OK, sounds like the plan for me is to sit tight for now WRT a patch to 
fix hotplug. I'll submit a v2 for the documentation.

Paul
Paul M Stillwell Jr June 12, 2024, 9:52 p.m. UTC | #22
On 4/26/2024 2:46 PM, Paul M Stillwell Jr wrote:
> On 4/26/2024 2:36 PM, Bjorn Helgaas wrote:
>> On Thu, Apr 25, 2024 at 04:32:21PM -0700, Paul M Stillwell Jr wrote:
>>> On 4/25/2024 3:32 PM, Bjorn Helgaas wrote:
>>>> On Thu, Apr 25, 2024 at 02:43:07PM -0700, Paul M Stillwell Jr wrote:
>>>>> On 4/25/2024 10:24 AM, Bjorn Helgaas wrote:
>>>>>> On Wed, Apr 24, 2024 at 02:29:16PM -0700, Paul M Stillwell Jr wrote:
>>>>>>> On 4/23/2024 5:47 PM, Bjorn Helgaas wrote:
>>>>> ...
>>>>
>>>>>>>> _OSC is the only mechanism for negotiating ownership of these
>>>>>>>> features, and PCI Firmware r3.3, sec 4.5.1, is pretty clear that 
>>>>>>>> _OSC
>>>>>>>> only applies to the hierarchy originated by the PNP0A03/PNP0A08 
>>>>>>>> host
>>>>>>>> bridge that contains the _OSC method.  AFAICT, there's no
>>>>>>>> global/device-specific thing here.
>>>>>>>>
>>>>>>>> The BIOS may have a single user-visible setting, and it may 
>>>>>>>> apply that
>>>>>>>> setting to all host bridge _OSC methods, but that's just part of 
>>>>>>>> the
>>>>>>>> BIOS UI, not part of the firmware/OS interface.
>>>>>>>
>>>>>>> Fair, but we are still left with the question of how to set the 
>>>>>>> _OSC bits
>>>>>>> for the VMD bridge.

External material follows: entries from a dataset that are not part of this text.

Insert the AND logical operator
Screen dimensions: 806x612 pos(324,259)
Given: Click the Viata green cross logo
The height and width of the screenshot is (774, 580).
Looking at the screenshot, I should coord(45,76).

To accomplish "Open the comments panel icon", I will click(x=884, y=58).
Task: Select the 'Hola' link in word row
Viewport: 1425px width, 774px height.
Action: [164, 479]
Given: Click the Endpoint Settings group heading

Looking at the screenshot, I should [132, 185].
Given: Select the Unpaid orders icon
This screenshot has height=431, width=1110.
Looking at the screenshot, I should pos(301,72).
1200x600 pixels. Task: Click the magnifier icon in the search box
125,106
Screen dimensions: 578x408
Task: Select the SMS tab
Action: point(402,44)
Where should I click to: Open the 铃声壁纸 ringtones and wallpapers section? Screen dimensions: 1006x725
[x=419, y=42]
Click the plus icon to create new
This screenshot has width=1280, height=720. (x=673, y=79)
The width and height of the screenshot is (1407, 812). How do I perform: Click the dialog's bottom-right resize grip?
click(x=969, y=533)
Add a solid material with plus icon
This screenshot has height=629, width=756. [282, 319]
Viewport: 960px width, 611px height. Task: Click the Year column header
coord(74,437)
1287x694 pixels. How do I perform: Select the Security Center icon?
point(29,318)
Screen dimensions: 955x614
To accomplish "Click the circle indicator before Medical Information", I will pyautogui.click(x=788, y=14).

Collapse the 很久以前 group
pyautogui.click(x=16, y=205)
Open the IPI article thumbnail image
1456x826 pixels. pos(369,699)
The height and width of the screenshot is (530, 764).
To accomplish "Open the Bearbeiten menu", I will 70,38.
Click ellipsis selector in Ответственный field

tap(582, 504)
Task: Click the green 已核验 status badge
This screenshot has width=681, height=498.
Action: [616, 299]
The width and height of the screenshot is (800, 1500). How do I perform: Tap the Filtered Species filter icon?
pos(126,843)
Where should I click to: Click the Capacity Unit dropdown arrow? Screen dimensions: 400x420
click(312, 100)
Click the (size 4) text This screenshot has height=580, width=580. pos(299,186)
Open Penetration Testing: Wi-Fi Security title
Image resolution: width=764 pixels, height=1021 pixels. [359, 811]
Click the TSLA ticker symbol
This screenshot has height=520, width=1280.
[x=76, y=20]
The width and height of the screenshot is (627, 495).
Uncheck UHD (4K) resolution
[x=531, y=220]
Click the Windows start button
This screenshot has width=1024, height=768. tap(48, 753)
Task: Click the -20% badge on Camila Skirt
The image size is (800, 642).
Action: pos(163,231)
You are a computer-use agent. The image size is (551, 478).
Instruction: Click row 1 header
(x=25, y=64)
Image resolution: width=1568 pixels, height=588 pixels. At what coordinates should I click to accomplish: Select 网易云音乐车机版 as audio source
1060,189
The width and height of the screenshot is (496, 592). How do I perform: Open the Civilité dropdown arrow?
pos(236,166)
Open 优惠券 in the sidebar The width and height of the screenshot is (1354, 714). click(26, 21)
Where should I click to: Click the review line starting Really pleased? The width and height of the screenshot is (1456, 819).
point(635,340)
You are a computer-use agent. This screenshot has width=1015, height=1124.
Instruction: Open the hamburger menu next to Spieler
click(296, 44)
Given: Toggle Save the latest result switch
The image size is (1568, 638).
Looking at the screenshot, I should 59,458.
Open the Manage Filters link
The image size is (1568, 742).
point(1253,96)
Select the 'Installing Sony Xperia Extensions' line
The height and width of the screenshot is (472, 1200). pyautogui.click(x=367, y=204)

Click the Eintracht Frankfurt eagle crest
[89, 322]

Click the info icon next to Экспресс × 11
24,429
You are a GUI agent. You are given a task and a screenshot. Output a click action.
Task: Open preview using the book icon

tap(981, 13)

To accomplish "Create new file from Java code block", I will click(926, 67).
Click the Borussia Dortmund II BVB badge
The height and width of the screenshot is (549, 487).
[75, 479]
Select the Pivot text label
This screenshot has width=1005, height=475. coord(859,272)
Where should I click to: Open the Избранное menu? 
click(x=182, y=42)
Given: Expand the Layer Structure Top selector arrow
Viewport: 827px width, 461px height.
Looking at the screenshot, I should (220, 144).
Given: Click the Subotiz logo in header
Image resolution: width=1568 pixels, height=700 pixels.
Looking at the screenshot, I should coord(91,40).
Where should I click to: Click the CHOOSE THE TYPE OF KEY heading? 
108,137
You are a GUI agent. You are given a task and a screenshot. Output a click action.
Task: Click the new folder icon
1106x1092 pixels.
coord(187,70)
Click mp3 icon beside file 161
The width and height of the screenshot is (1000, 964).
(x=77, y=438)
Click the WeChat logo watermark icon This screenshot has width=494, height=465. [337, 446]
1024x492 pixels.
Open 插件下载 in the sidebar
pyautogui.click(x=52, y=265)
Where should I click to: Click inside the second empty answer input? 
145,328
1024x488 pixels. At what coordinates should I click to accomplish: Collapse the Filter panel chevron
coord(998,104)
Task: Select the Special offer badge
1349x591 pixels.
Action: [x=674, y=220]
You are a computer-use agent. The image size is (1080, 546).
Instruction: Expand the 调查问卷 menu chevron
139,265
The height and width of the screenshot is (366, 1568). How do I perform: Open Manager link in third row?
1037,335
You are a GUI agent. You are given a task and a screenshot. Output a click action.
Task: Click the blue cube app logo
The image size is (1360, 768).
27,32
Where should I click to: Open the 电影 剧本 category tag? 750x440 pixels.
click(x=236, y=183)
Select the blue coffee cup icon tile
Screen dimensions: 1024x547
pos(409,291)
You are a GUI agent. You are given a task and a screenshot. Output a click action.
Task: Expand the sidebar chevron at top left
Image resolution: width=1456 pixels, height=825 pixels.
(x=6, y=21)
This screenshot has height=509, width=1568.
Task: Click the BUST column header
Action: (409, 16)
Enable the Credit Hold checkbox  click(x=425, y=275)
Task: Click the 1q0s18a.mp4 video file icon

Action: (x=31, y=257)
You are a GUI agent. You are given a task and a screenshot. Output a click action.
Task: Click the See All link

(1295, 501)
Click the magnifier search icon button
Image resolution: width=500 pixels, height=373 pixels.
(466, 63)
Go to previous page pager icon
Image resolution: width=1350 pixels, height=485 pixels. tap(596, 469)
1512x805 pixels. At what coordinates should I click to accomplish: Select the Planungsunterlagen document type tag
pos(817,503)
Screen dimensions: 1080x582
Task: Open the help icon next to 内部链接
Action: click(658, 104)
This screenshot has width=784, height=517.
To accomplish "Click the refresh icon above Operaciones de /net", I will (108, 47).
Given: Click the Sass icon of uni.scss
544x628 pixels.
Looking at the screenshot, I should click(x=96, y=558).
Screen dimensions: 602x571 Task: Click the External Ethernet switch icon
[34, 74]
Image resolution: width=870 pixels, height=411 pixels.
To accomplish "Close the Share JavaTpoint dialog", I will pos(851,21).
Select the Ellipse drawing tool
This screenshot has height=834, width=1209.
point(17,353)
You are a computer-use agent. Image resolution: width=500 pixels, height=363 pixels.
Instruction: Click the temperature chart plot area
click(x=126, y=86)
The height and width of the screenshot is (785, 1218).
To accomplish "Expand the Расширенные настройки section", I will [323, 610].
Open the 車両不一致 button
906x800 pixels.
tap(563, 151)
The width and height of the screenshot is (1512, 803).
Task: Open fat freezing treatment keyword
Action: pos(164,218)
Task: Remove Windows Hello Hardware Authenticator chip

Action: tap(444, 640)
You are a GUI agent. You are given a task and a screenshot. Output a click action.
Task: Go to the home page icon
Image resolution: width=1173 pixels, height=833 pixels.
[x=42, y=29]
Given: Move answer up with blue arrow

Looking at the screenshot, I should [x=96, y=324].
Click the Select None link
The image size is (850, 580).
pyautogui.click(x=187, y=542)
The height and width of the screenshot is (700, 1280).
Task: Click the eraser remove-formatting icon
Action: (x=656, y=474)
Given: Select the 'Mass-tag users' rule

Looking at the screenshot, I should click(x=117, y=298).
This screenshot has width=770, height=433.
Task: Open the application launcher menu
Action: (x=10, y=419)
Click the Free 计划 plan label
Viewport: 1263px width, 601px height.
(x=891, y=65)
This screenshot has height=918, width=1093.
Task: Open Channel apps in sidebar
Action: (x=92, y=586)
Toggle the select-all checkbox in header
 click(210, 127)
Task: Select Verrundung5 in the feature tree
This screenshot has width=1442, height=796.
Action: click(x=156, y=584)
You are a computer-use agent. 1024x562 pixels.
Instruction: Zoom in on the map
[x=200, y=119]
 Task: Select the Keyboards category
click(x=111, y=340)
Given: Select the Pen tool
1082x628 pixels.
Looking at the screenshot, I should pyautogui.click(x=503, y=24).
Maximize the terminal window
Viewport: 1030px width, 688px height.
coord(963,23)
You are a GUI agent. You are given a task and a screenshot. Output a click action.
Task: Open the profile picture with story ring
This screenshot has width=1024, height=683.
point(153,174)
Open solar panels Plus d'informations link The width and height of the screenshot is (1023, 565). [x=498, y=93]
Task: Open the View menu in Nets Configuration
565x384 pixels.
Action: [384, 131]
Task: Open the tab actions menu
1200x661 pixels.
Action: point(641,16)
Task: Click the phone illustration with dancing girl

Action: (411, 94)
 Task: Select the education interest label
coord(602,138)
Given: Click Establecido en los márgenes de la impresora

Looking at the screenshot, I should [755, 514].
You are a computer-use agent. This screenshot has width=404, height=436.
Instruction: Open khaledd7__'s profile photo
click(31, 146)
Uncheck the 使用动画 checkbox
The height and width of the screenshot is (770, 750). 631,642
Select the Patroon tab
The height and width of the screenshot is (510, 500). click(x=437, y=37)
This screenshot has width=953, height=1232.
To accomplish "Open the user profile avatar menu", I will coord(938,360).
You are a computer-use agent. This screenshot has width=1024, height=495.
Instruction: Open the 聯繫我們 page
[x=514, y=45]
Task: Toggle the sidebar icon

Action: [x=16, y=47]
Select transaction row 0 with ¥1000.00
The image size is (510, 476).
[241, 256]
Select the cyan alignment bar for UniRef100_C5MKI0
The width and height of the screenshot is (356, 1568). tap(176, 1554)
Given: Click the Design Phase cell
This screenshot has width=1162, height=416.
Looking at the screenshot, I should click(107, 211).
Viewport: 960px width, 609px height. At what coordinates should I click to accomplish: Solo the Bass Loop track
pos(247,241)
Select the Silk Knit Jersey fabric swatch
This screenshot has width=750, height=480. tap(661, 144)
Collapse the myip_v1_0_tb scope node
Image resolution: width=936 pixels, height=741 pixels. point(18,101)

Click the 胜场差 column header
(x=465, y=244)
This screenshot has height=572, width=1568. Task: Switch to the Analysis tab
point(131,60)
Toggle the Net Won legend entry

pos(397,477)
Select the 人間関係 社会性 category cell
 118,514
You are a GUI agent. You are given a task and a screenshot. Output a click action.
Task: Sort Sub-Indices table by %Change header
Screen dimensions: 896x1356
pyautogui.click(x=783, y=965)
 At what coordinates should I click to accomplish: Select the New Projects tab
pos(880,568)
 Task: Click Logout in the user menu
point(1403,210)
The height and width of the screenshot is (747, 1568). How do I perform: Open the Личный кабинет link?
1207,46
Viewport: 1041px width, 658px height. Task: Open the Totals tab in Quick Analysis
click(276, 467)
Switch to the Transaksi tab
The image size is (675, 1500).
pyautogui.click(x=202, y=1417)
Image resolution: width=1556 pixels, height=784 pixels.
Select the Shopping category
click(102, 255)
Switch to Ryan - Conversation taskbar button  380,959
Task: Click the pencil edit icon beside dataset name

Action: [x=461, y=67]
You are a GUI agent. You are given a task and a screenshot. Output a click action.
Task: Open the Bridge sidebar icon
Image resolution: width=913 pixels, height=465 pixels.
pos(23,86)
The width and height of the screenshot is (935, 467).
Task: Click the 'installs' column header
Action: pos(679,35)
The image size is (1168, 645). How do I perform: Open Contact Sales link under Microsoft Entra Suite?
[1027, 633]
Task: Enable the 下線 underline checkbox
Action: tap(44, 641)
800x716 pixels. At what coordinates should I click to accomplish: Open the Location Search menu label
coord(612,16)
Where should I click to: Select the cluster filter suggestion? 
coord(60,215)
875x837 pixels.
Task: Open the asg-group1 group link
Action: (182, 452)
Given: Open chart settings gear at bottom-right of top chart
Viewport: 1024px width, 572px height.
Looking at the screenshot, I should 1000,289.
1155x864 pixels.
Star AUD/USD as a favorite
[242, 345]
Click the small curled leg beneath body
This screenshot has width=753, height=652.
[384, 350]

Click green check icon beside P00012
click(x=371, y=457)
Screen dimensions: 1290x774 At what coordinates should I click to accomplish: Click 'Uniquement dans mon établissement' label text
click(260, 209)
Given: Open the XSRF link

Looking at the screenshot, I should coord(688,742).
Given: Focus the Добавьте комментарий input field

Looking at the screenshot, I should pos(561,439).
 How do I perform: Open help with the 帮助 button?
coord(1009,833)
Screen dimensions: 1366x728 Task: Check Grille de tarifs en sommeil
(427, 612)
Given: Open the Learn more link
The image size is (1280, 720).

This would normally happen using ACPI AFAICT 
>>>>>>> and we
>>>>>>> don't have that for the devices behind VMD.
>>>>>>
>>>>>> In the absence of a mechanism for negotiating ownership, e.g., an 
>>>>>> ACPI
>>>>>> host bridge device for the hierarchy, the OS owns all the PCIe
>>>>>> features.
>>>>>
>>>>> I'm new to this space so I don't know what it means for the OS to
>>>>> own the features. In other words, how would the vmd driver figure
>>>>> out what features are supported?
>>>>
>>>> There are three things that go into this:
>>>>
>>>>     - Does the OS support the feature, e.g., is CONFIG_PCIEAER enabled?
>>>>
>>>>     - Has the platform granted permission to the OS to use the feature,
>>>>       either explicitly via _OSC or implicitly because there's no
>>>>       mechanism to negotiate ownership?
>>>>
>>>>     - Does the device advertise the feature, e.g., does it have an AER
>>>>       Capability?
>>>>
>>>> If all three are true, Linux enables the feature.
>>>>
>>>> I think vmd has implicit ownership of all features because there is no
>>>> ACPI host bridge device for the VMD domain, and (IMO) that means there
>>>> is no way to negotiate ownership in that domain.
>>>>
>>>> So the VMD domain starts with all the native_* bits set, meaning Linux
>>>> owns the features.  If the vmd driver doesn't want some feature to be
>>>> used, it could clear the native_* bit for it.
>>>>
>>>> I don't think vmd should unilaterally claim ownership of features by
>>>> *setting* native_* bits because that will lead to conflicts with
>>>> firmware.
>>>
>>> This is the crux of the problem IMO. I'm happy to set the native_* bits
>>> using some knowledge about what the firmware wants, but we don't have a
>>> mechanism to do it AFAICT. I think that's what commit 04b12ef163d1 
>>> ("PCI:
>>> vmd: Honor ACPI _OSC on PCIe features") was trying to do: use a 
>>> domain that
>>> ACPI had run on and negotiated features and apply them to the vmd 
>>> domain.
>>
>> Yes, this is the problem.  We have no information about what firmware
>> wants for the VMD domain because there is no ACPI host bridge device.
>>
>> We have information about what firmware wants for *other* domains.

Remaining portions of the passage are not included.